Multilevel Picard approximations for McKean-Vlasov stochastic differential equations with nonconstant diffusion
Ariel Neufeld, Tuan Anh Nguyen, Philipp Schmocker
TL;DR
The paper tackles numerical approximation of high-dimensional McKean–Vlasov SDEs with nonconstant diffusion. It introduces a multilevel Picard (MLP) scheme that builds a Picard iteration while storing full discrete trajectories to handle distribution-dependent drift and diffusion. Under Lipschitz conditions, the authors prove $L^2$ convergence with computational cost growing polynomially in the dimension $d$ and the inverse error tolerance, thereby mitigating the curse of dimensionality.

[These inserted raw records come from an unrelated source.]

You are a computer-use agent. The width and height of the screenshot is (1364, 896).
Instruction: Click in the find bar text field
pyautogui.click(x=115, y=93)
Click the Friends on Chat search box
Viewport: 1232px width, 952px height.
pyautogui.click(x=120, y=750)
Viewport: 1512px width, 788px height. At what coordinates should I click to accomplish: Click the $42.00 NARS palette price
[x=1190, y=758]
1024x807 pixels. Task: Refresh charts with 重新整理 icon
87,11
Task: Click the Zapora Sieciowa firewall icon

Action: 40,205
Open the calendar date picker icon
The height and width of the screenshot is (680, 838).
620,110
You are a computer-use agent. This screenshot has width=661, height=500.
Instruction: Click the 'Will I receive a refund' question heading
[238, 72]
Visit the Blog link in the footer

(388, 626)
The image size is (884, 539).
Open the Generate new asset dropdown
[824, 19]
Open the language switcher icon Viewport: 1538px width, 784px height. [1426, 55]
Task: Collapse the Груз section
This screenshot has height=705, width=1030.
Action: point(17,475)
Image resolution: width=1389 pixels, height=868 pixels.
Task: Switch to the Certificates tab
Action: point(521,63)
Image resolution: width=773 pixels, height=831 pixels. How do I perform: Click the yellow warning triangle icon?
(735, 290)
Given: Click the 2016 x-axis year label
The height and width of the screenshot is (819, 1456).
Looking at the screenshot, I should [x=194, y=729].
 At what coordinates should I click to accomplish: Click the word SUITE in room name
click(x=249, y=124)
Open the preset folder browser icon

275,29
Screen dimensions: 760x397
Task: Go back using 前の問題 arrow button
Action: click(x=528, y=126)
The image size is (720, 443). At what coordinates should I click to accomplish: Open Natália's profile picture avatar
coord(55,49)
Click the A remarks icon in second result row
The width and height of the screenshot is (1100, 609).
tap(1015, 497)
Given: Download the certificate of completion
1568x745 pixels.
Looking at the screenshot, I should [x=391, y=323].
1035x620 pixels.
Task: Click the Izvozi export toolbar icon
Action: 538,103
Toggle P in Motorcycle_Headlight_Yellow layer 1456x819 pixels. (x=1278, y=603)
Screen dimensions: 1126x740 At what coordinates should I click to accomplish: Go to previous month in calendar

Two large-scale numerical experiments—a mean-field Ornstein–Uhlenbeck model and a multidimensional geometric Kuramoto model—demonstrate practical feasibility up to $d=1000$, highlighting the method’s potential for complex mean-field problems in physics, neuroscience, and related fields.
Abstract
We introduce multilevel Picard (MLP) approximations for McKean--Vlasov stochastic differential equations (SDEs) with nonconstant diffusion coefficient. Under standard Lipschitz assumptions on the coefficients, we show that the MLP algorithm approximates the solution of the SDE in the $L^2$-sense without the curse of dimensionality. The latter means that its computational cost grows at most polynomially in both the dimension and the reciprocal of the prescribed error tolerance. In two numerical experiments, we demonstrate its applicability by approximating McKean--Vlasov SDEs in dimensions up to 1000.